## Task directions
Answer these questions about the figure captions below, giving each answer on its own line.
(a) Which tool was used to generate the plots of the Kozak contexts?
(b) What is the slippery site sequence given for the PA/PA-X frameshift?
(c) In what color are the possible GAAA motifs marked?

## Extract provided
Kozak contexts of PB1-N92 initiation codons in investigated mammalian and avian strains.
Although characteristic differences can be seen between individual codons for mammalian versus avian strains, all strains have strong initiation contexts. Note that the H7N9 (human) viruses have more in common with avian than with other mammalian viruses, as might be expected for a strain where infection in humans is predominantly a direct zoonosis. Plots were generated using WebLogo3 [59, 60].
Fig 7.
Examples of predicted structures near the PA/PA-X frameshift.
Predictions are shown using RNAalifold [18] on sections of the alignments for the labelled subtypes, with the fourth position in the slippery site UCC_UUU_CGU marked with black arrows and numbered “+1”. Folding was performed on subsequences beginning before and ending after this position as indicated in the labels; these subsequences correspond to regions deemed constrained by our algorithm. Where a long region was folded, only the portion of the fold containing the slippery site and stem-loop is displayed (where this results in discontinuous display of a portion of nucleic acid, a nucleotide is labelled to give its position in relation to the slippery site). Possible GAAA (in some cases with an A substituted by G) motifs that can base pair with the UUUC of the slippery site are marked in orange. A number of possible base pairings leading to stem-loop motifs are predicted. We postulate that an ensemble of such stem-loops is in fact seen, with the composition of the ensemble capable of modifying the relative PA/PA-X abundances (see main text): the differing predicted secondary structures would therefore arise because small differences in the input data result in the algorithm used reaching different, but numerically very close, modified free energy minima. Predicted structures for analysed but not shown subtypes have similar topology to one of the structures displayed (S3–S8 Figs).

## Material provided
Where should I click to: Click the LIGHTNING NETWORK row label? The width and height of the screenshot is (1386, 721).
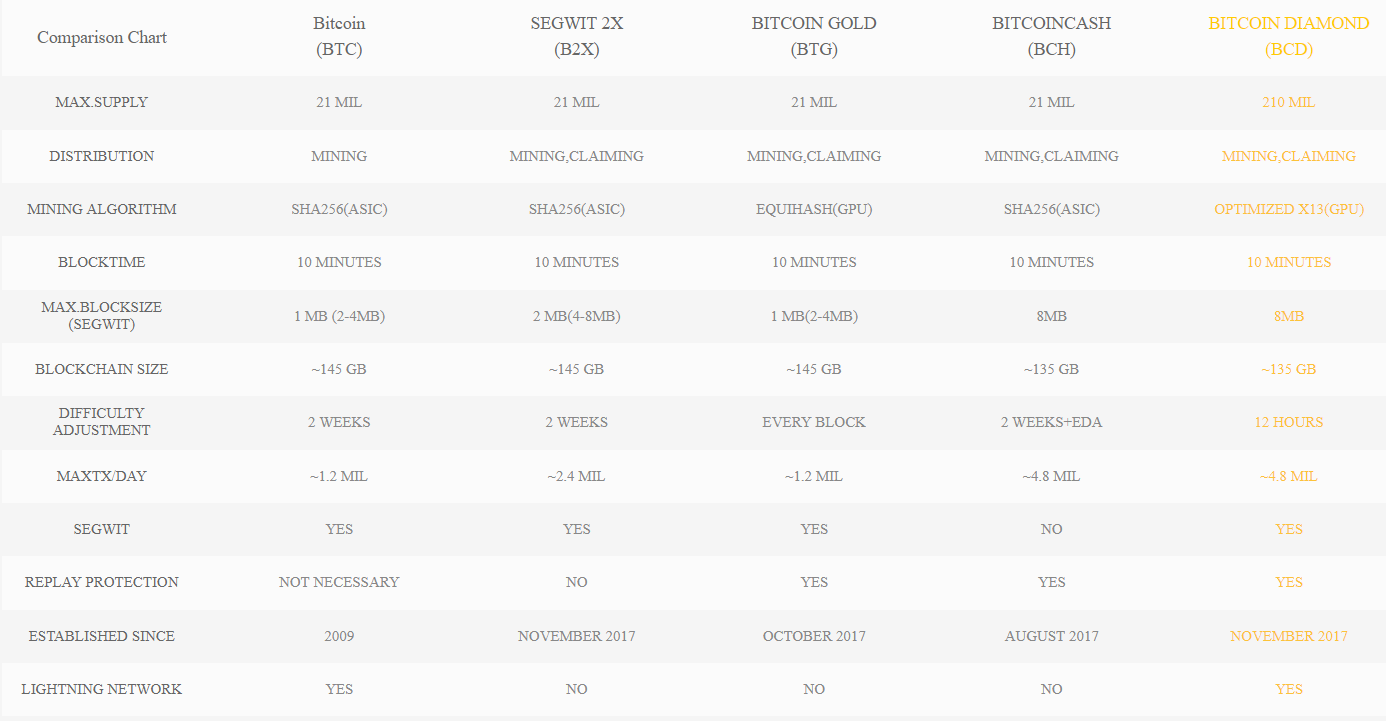coord(102,689)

## Solution to the problem
(a) WebLogo3
(b) UCC_UUU_CGU
(c) Orange